Philippines Cabinet-level Tariff and Related Matters (CTRM) approved the rules raising the tariffs on steel products from the current 3 percent to 7 percent.
Trade Undersecretary and Board of
Investments indicated that the rules include the bases for determining whether the Global Steelworks International Inc. is operating commercially or not.
As previously reported by SteelOrbis back in mid-October 2004, the
Philippines government announced plans to increase duties on imported hot rolled coils, cold rolled coils and tinplates, upon the request of Global Steelworks International Inc (GSII). In line with the statement released by the CTRM, the duties would be increased from 3 percent to 7 percent, and since GSII is not a producer of
tinplate, the duty on subject product imported from ASEAN countries would remain at 0 percent and the same product imported from non-ASEAN countries would remain at 3 percent. However, these duties would be effective once GSII is in commercial operation upon certification by the CTRM.

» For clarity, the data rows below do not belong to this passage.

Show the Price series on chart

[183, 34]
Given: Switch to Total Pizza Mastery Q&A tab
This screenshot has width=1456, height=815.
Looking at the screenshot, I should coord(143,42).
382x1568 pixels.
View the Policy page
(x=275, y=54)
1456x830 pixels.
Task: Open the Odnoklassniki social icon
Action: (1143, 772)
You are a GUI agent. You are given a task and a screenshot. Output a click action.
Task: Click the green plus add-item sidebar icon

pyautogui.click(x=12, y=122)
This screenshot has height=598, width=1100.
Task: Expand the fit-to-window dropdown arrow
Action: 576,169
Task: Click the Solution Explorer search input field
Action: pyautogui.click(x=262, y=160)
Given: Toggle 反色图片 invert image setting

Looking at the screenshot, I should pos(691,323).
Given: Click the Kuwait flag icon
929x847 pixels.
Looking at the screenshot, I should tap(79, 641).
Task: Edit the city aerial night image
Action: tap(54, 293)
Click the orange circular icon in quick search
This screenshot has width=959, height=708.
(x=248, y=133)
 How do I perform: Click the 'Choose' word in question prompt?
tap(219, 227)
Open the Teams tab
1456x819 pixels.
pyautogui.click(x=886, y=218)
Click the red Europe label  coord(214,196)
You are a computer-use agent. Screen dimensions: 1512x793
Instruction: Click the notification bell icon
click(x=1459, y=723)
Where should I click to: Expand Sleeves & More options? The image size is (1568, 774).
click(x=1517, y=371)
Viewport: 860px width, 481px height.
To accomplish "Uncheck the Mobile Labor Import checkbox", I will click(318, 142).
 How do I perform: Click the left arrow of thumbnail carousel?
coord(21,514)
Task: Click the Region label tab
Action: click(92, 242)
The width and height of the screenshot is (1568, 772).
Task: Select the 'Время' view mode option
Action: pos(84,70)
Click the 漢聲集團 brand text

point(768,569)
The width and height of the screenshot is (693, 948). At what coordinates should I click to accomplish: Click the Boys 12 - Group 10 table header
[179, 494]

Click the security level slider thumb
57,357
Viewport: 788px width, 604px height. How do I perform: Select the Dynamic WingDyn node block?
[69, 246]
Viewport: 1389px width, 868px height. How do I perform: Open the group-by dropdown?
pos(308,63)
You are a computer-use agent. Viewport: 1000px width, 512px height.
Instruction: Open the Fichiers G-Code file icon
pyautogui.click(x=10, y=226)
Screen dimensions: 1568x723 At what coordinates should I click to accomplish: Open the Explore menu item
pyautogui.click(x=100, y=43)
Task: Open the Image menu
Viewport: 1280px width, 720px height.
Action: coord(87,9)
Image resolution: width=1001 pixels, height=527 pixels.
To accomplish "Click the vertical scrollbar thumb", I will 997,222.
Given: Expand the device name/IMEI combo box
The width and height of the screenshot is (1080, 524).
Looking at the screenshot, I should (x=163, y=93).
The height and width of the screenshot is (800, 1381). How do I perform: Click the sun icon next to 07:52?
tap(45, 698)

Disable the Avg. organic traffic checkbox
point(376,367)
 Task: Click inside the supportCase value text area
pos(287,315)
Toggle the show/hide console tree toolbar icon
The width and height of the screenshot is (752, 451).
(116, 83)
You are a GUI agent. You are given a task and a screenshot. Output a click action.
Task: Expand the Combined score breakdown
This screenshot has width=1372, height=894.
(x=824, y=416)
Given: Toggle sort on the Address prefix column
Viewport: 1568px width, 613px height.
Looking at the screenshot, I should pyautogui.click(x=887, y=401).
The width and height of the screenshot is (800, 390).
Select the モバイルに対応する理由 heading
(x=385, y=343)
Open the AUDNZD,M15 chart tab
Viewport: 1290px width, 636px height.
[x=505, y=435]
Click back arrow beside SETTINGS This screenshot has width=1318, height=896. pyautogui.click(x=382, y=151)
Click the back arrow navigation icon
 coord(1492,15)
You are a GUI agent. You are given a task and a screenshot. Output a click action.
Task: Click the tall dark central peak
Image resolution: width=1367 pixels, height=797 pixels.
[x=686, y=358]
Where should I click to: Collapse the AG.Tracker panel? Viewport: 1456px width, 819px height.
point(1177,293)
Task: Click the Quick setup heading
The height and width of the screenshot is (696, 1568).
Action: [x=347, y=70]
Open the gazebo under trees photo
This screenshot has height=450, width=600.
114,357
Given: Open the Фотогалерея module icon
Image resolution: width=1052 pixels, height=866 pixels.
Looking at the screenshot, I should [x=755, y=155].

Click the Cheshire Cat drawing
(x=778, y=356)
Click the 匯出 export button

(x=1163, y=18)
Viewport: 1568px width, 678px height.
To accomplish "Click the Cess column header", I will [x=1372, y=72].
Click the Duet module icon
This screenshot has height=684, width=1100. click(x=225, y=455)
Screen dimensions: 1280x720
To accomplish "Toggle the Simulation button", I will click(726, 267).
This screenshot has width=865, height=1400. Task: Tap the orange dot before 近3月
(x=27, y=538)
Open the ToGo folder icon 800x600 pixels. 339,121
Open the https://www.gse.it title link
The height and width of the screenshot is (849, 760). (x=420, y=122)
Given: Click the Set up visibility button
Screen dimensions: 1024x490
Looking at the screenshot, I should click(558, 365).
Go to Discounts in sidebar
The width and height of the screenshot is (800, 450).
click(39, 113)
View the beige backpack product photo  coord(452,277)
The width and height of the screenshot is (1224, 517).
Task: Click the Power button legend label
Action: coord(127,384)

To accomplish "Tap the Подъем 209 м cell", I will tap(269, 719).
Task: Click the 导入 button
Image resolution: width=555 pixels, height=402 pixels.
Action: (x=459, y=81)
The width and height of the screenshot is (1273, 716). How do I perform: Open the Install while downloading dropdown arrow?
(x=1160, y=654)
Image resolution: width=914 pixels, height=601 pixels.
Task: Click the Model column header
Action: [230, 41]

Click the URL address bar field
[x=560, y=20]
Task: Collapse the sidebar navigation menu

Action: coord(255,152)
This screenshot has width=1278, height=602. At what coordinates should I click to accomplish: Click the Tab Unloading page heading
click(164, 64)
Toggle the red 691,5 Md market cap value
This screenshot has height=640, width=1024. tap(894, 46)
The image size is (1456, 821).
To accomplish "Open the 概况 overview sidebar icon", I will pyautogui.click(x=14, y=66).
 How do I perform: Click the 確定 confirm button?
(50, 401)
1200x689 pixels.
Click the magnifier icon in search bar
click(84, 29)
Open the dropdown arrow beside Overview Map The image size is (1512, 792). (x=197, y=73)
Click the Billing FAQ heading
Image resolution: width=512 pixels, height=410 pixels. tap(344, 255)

In line with the recent statement, the duty hike will be imposed once GSII's
production volume is found to have reached 50 percent of its Board of
Investments (BoI)-registered capacity for hot mill or cold mill products. Accordingly, GSII will submit a document to CTRM regarding its
production. CTRM will validate GSII claims and submit a report to the Bureau of Customs (BoC) accordingly. If claims are confirmed, the duty hike will come into force.